Analyst Meet / AGM     29-Oct-21
Conference Call
Deepak Nitrite
Maintained its Ebitda margins guidance

Deepak Nitrite held a conference call on 29 October 2021 to discuss the results for the quarter ended Sep'21 and way forward. Mr. Maulik Mehta, Executive Director and Chief Executive Officer, Mr. Sanjay Upadhyay – Director, Finance & CFO and Mr. Somsekhar Nanda – Deputy CFO of the company addressed the call.

Highlights of the Concall

  • The second quarter of FY22 was witness to significant volatility in market demand and supply. While the human impact of the second wave of the pandemic moderated by June, demand uncertainty receded only by the end of the quarter. The first half of FY22 therefore offered contrasting business environments- robust demand in the beginning gave way to sharp increases in costs of raw materials, utilities and logistics. The company has worked to maintain margins where possible while keeping or growing its market share across businesses.

  • Domestic requirements for chemical intermediates are on an upswing, presenting new opportunities for companies like Deepak Nitrite. Moreover, international customers are reinforcing their supply chains and are seeking a strategic shift from a philosophy of 'just in time' to 'just in case'- a move that benefits the company's wide portfolio of key intermediates.

  • Production volumes have improved and the company is operating at high utilization levels and demand remains buoyant across all SBUs and product categories.

  • The basic chemicals (BC) SBU has been renamed basic intermediates (BI) to realign toward a model of providing security of supply of high-quality intermediates to strategic customers.

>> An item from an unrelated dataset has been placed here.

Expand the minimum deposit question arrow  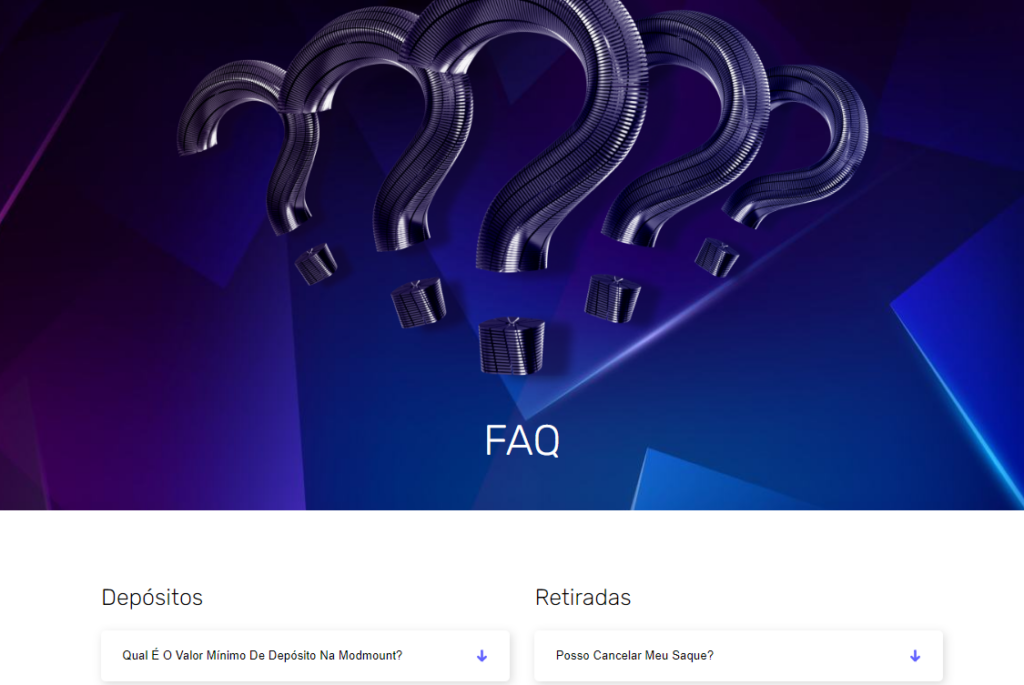(482, 656)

  • The company has increased its market share in its basic intermediate segment during the quarter. The company has selectively implemented price increases in Q2 to partially pass on higher costs. As a result, It has witnessed strong growth in volumes and have been able to strengthen its customer relationships. The company did this strategically, because it is implementing brownfield expansions and debottlenecking for key products in this segment, leading to an increase in capacity in Q3. The company will be further implementing price increases in Q3 after partially passing on costs in Q2

  • Basic intermediate enjoys an excellent outlook, as it is set to witness improved price and volume momentum from the third quarter.

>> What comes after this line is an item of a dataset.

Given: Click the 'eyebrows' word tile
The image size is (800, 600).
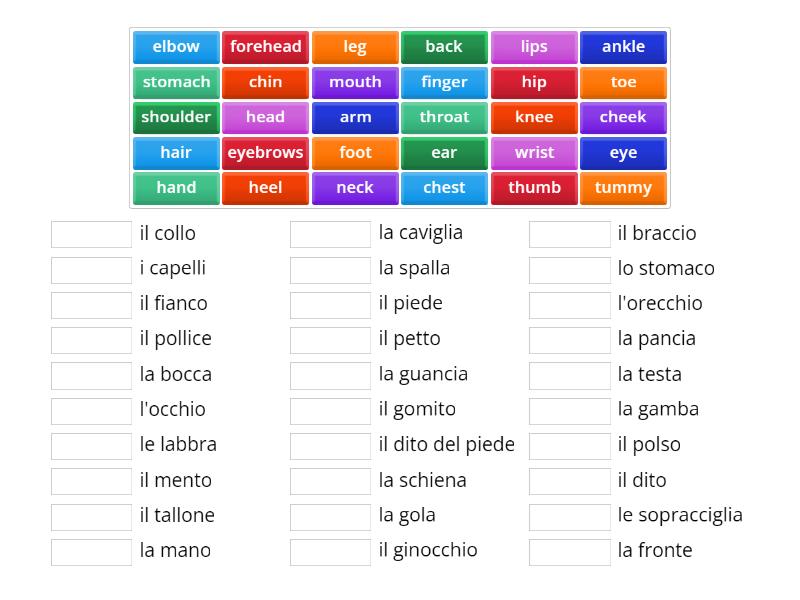Looking at the screenshot, I should point(265,152).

  • In fine & specialty hemicals the company was able to demonstrate resilience and supply its planned volume commitments to customers despite the challenges on ground

  • The outlook for fine & specialty chemicals business is positive as it has entered into multiyear agreements with leading customers for existing products. Further, it is augmenting capacity for some key agro chemical intermediate, which will come on stream in April 2022. Even before completion of this project, it has tied up the entire volume.

  • The new agro chemical intermediate of another Rs 300 crore that it had announced in its Dahej site is expected to be commissioned in H2 of next year.

  • The growth outlook for fine & specialty chemicals is further enhanced by Greenfield capex programs that are due for commissioning in 12-15 months, starting Q3 next year. A large majority of the new production is formula linked with pass through pricing.

  • The market has started improving for performance products in Q2 and the company witnessed positive volume growth. Given the supply situation in China, customers are procuring larger volumes of both OBA and DASDA, which will aid the prices going forward. With key end-user industries of paper and textiles are expected to be doing better, the volume and margin momentum is expected to further accelerate.

  • The company has increased volumes in the Phenolics business, thereby enhancing its market share during the quarter. The plants registered average capacity utilization of around 120% supported by favorable demand trends and attractive pricing for both Phenol and Acetone. The commissioning of the cogen power plant and the additional isopropyl alcohol capacity during third quarter shall also firm up the performance.

  • Deepak Phenolics has prepaid Rs. 100 crore of project loan during the quarter without any prepayment penalty.

  • The company has already announced around capex of about Rs 1200-1300 crore and there are other in pipeline and it will be a significantly large amount. However details will be shared later. Announced capex includes Rs 700 crore for Depak Phenolics to add new solvents, which are downstream of Phenol & Acetone and Rs 500 crore for Deepak Nitrite for debottlenecking projects

  • The company has maintained its Ebitda margins guidance. In basic chemicals, it will be somewhere between 27-32%, in fine and speciality chemicals it will be between around 36-42% and for performance products it will improve and be around 25%. For Phenolics it expects to maintain around current levels.